With Hurricane Florence expected to cause widespread power outages across the Carolinas, radio’s over-the-air signal will be the primary way residents receive essential information once the immensely powerful storm makes impact. But broadcasters are also harnessing social and digital assets to keep essential info flowing, and for listeners to share their experiences with what’s being called the “storm of a lifetime.”
“Social media will become the call-in after and during the storm – assuming folks have power and internet,” says Brian Maloney, VP of Radio at Capitol Broadcasting, which owns nine radio stations and three TV outlets in North Carolina. “We will encourage people to share pictures, videos and stories all in the vein of ‘where you can go to be safe and where not to go.’ Social media, coupled with radio can be very powerful, especially in times like this.”
But even ahead of the storm making land, broadcasters have been pushing out information to audiences through digital assets and social platforms. “Our goal is to get as much real-time information to listeners as possible, using all of our assets including social media, e-blasts and push notifications,” says iHeartMedia region president Dave Carwile, who oversees Charlotte, Raleigh, Greensboro, Greenville, Asheville and Norfolk. “We’ll track the storm, relay information from authorities and be there for the community.”
Like other broadcasters in the region, Capitol Broadcasting has been using the web and social media to dispense info on how listeners should prepare, and it plans to provide updates as the storm progresses. But there’s no substitute for opening up the phone lines for listeners to share first-person accounts from hard-hit areas. “We’ll be fielding calls from listeners and responders throughout the duration to provide invaluable live and local updates,” Capitol Broadcasting GM Valerie Brooks says.
At Cumulus Media’s five-station Charleston, SC cluster, VP/market manager Sherry Dollar sees two different – but equally important – audiences to communicate with: those in their vehicles evacuating and those that chose to hunker down and ride it out. “Streaming is a critical part of the plan,” she says. “We need to use on-air, online, social media – all of our assets to get current information out in a timely manner.” Cumulus plans to locate marketing/digital manager Leah Downs off-site to handle website updates and assist with listener engagement.

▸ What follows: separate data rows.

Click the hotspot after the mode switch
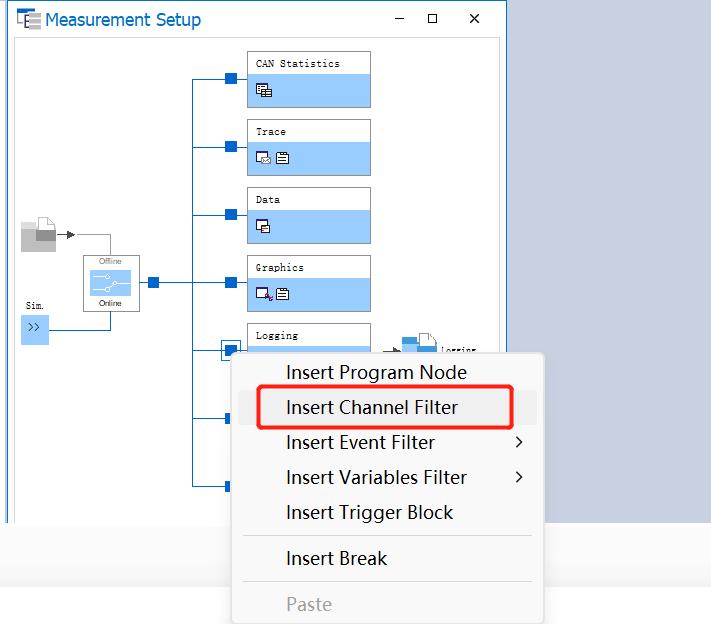 154,283
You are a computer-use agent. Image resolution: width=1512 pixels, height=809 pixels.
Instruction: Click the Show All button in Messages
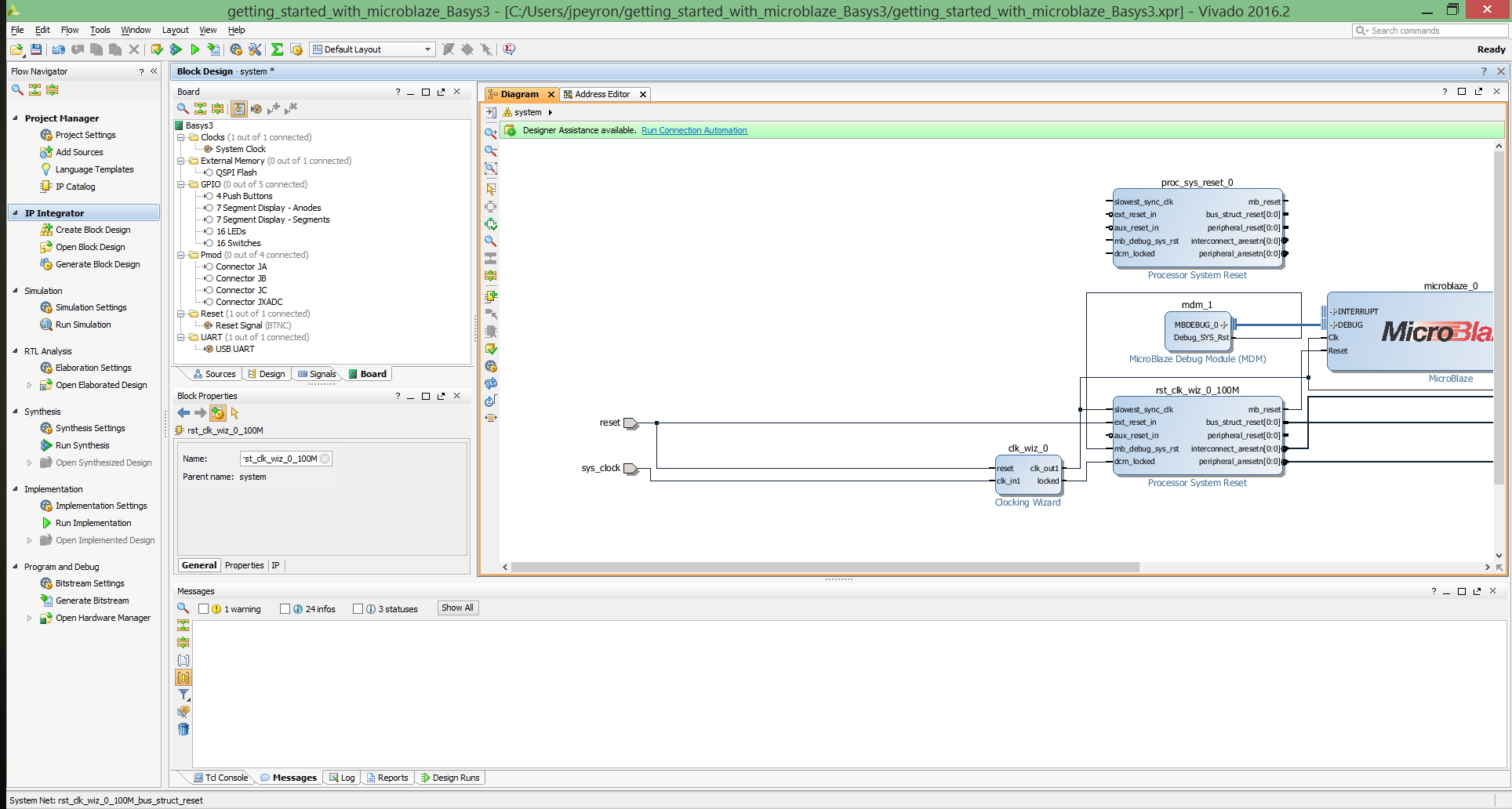457,608
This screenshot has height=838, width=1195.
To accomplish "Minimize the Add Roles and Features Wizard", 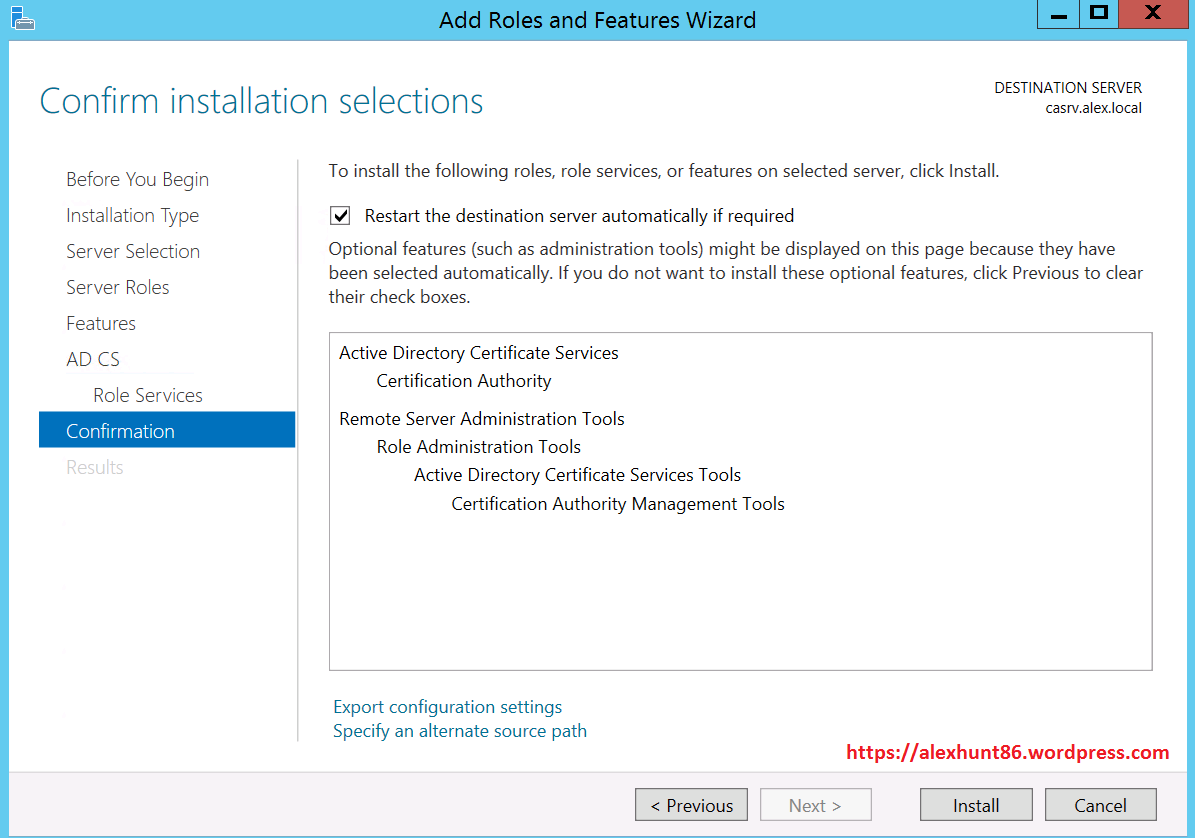I will click(x=1059, y=14).
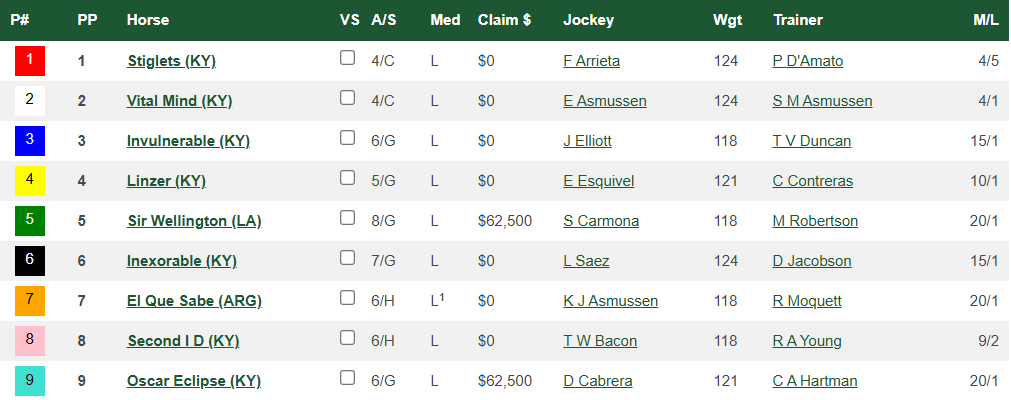Image resolution: width=1011 pixels, height=400 pixels.
Task: Open jockey F Arrieta's profile
Action: [x=591, y=61]
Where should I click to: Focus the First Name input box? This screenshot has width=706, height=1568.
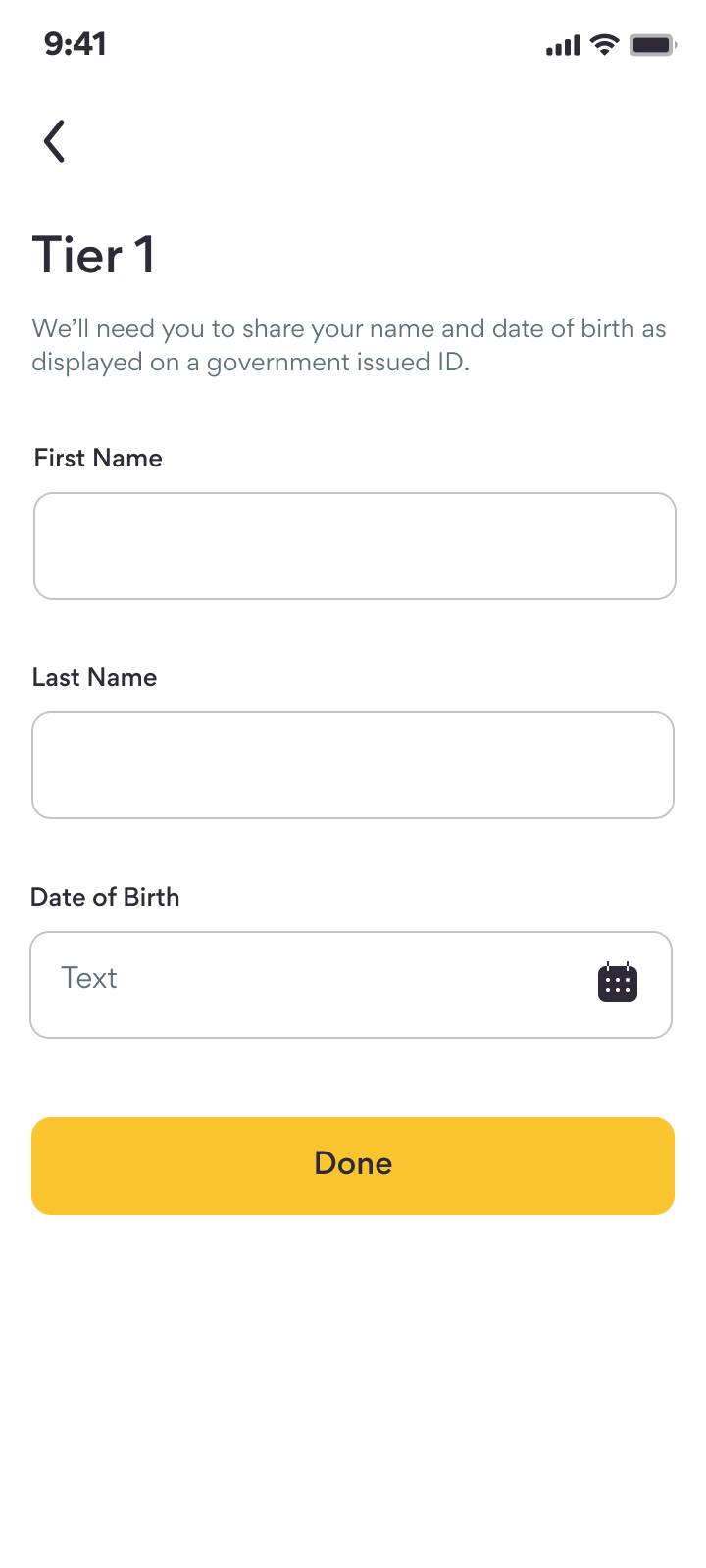[x=354, y=546]
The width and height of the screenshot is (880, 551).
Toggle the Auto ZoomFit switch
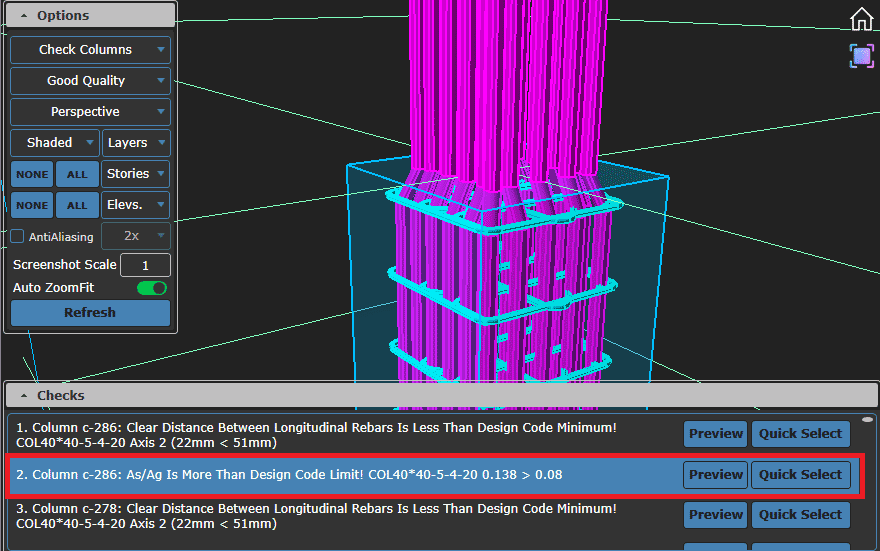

For listeners in areas where evacuations aren’t mandatory, or for those who choose to tough it out, station social pages provide another way for sharing storm experiences and for accessing recovery content after the storm passes. “We will push as much information to our audiences online and through our station’s social media,” says Trip Savery, president & COO of Curtis Media Group, which has about 50 signals, including translators, covering North Carolina. “But with power and internet outages predicted, our first priority will be on-air.”